1 (edited by cuteseal 2005-03-22 10:23)

Topic: Related Topics

I created a related topics mod for punbb 1.1.4...

http://www.shuttertalk.com/forums/

Click on any topic, and down the bottom of the page, it'll display some related topics.

http://www.shuttertalk.com/forums/images/upload/related.gif

I know most people would probably be on 1.2.x by now, so I won't bother posting the mod until I port my board to 1.2.x.  However, if anyone is interested in having a look at the code, send me an email. big_smile

Digital photography news, reviews, discussions and more!
http://www.shuttertalk.com

The online bible for all
http://www.publicbible.com

Re: Related Topics

Cool. Might I ask how it works? I mean, how do you determine what topics are related?

"Programming is like sex: one mistake and you have to support it for the rest of your life."

Re: Related Topics

Hey Rickard,

Sure thing.  I was going to reuse your search algorithm, but decided for a quick and dirty solution instead.

I use the mysql MATCH ... AGAINST... function, which does a fulltext search.  I concatenate the subject and about the first 10 words of the message and use that as the search string.

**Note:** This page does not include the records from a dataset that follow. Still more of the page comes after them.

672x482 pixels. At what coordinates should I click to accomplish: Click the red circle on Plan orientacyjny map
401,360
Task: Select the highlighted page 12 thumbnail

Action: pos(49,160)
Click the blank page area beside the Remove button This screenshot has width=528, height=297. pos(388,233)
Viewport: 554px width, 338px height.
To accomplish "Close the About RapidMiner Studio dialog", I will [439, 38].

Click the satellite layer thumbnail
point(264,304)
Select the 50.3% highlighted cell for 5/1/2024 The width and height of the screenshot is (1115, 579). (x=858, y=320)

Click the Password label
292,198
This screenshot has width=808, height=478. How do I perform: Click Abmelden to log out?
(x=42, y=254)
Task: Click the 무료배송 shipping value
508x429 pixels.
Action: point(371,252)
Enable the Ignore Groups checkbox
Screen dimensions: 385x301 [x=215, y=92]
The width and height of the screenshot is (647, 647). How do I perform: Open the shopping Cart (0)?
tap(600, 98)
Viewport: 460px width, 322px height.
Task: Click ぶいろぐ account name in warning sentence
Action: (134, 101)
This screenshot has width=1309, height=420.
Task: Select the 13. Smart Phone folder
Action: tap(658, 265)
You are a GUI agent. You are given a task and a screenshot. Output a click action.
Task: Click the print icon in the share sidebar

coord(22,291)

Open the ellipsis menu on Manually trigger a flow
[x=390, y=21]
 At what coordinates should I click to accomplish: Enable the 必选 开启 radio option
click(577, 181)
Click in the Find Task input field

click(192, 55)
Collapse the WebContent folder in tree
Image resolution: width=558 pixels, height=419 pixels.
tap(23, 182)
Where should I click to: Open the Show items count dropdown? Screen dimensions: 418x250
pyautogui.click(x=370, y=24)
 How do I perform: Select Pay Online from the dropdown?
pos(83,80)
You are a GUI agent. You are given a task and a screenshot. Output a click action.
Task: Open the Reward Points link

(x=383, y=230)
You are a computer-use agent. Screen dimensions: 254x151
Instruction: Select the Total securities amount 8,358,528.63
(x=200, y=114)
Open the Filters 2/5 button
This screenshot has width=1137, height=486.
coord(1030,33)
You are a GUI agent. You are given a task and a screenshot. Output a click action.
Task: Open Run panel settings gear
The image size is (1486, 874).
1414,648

To do fulltext searching I also had to add two fulltext indexes to the topic subject and post message fields.  Supposedly, there's a pretty hefty performance hit, but oh well, it's there to be used, right? big_smile

I can send you the code if you want...

Digital photography news, reviews, discussions and more!
http://www.shuttertalk.com

The online bible for all
http://www.publicbible.com

Re: Related Topics

Ah, OK. You don't have to send it. I was just curious smile

"Programming is like sex: one mistake and you have to support it for the rest of your life."

Re: Related Topics

No worries! big_smile

Digital photography news, reviews, discussions and more!
http://www.shuttertalk.com

The online bible for all
http://www.publicbible.com

Re: Related Topics

I know you stated that its for 1.1.4, but will you have a compatable version for 1.2.x ?

Re: Related Topics

looks like it big_smile

I know most people would probably be on 1.2.x by now, so I won't bother posting the mod until I port my board to 1.2.x.

Re: Related Topics

I've been thinking a bit on the related topic algorithm.  At the moment, I just get the subject and the first 10 words from the message body, and use those as keywords for searching for related posts.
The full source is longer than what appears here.